Bummer. Sorry to lead you on a snipe hunt.
When you tried the applescript, did you save it as an application? BTW, this *should* work with an Automator app as well.
Good luck, I'm ineterested to hear how you resolve this.
I am not familiar with SnapScan...
I do think, however, that you are trying to tie this into SnapScan too heavily rather than perhpas the OS.
It is possible with many different methodologies (Troi, Scriptmaster, PHP, Applescript) to keep an eye on a folder... so that when a new file is found a script to move/rename and link the file to a record is triggered.
Can SnapScan be linked to a URL as well as an App? If so, it might be possible to do this automated by SnapScan in that way...
Is the FM database on Server or a local machine?
I am not necessarily trying to tie this into a snap scan. The preson paying the bills already has one of these and it does work well. It would be nice to be able to integrate it into the workflow.
That being said, I do not have any qualms buying a TWAIN compliant scanner and integtrating that into the workflow as described by Gordon. This, at least so far, appears to be the solution that would require the least scripting, minimul plug-in integration and probably the most natural user interactions...
My biggest concern is getting too dependent on multiple file oriented scripting using a plugin. In my experience, a simple elegant solution usually holds up a little better with time.
I did manage to get this method to work with an Automator generated app called from the SnapScan. It leveraged, however, a Automator plugin. The files generated by the "bulk" scan of documents are then passed to the workflow and the the workflow then runs once for each document.

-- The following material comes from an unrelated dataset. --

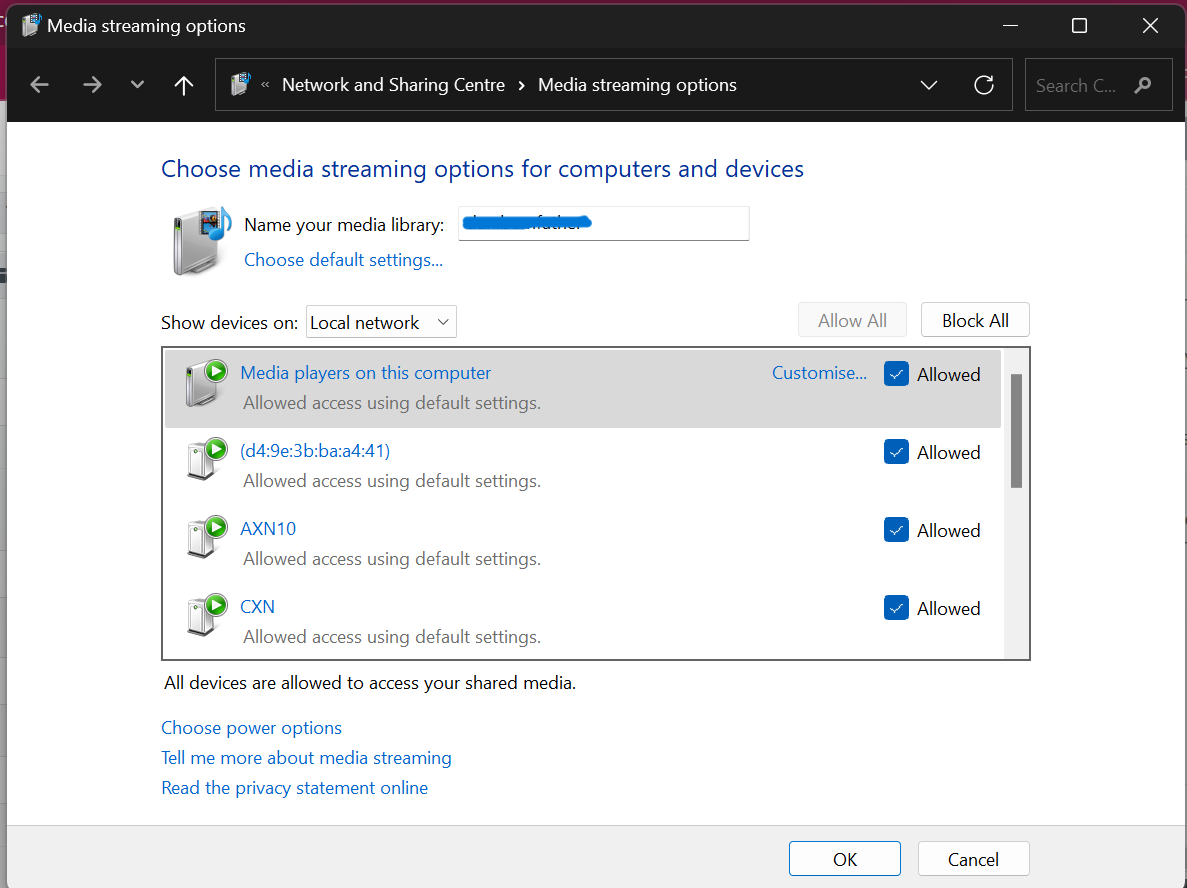Uncheck Allowed for Media players on this computer
Viewport: 1187px width, 888px height.
[896, 374]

This would probably work well (though the order of the documents appears to get rearranged withn the workflow, probably because of their names in the filesystem) and now I have to decide if this method is better than importing directly into a container with a TWAIN compliant scanner as described by Gordon. Both solutions have their advantages and disadvantages. Both solutions are fairly elegant and have minimal script-logic to worry about (which appeals to me).